After 12 very competitive rounds, Devin Haney retained his undisputed lightweight championship over a very game Vasiliy Lomachenko. The fight was billed as “Checkmate,” and it lived up to the name. From the sound of the opening bell, fans were treated to a tactical but action-packed fight. Haney was looking to fight from behind his jab all night. He was the bigger fighter and wanted to use his size to control the fight. He was jabbing well but also punching the body well all night long. Body punching in boxing is not eye-catching, but if you looked at Loma’s midsection and rib areas, you could see the damage being done. Lomachenko’s offense was more effective when he was able to implement it. The fight was back and forth, with each fighter having moments as the championship rounds approached.
In Round 10, Lomachenko looked like a vintage version of himself, opening up his offense and dominating the round. Lomachenko must have sensed blood in the water because he came out on fire in the eleventh round as well, buzzing Haney and banking another round in this close fight. He did not lose any sense of urgency in the twelfth round, keeping the pressure on and beating Haney to the punch consistently to sweep the championship rounds. At the end of twelve rounds, I had Vasiliy Lomachenko winning 115-113.
The judges, however, saw it differently. The score cards read (115-113, 115-113, 116-112) for Devin Haney.
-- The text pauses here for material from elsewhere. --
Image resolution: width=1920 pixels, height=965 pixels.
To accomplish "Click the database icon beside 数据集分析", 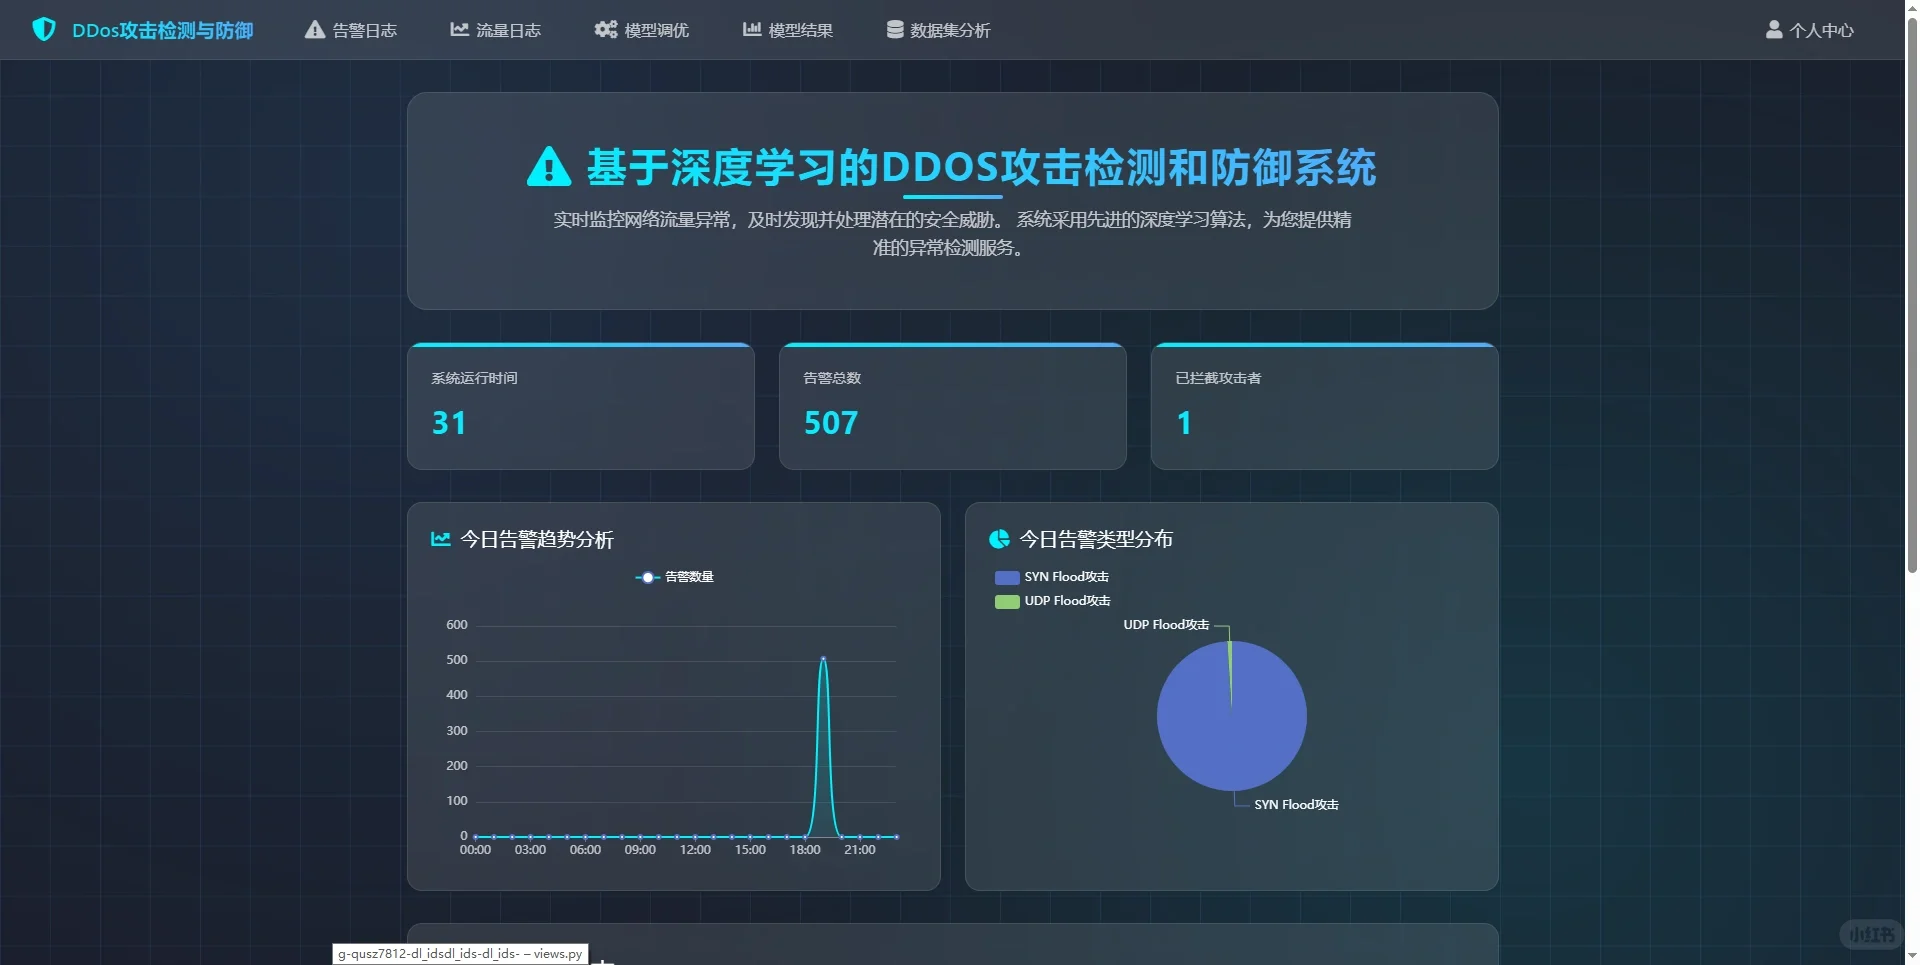I will point(893,28).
The decision was booed resoundingly by the Las Vegas crowd.
Personally, I feel the fight was scored well and reflected how close the fight was. However, I was not a fan of Dave Moretti’s 116-112 card, considering he scored the tenth round for Devin Haney when that was far and away a Lomachenko round. This was a very close fight, and I completely disagree with the notion of a robbery. As Stephen “Breadman” Edwards says, “a fight is 12 individually scored rounds, not a 36-minute fight”.
With the win, Devin Haney moves to (30-0, 15 KOs, and Vasily Lomachenko drops to 17-3, 11 KOs, snapping his 3-fight winning streak.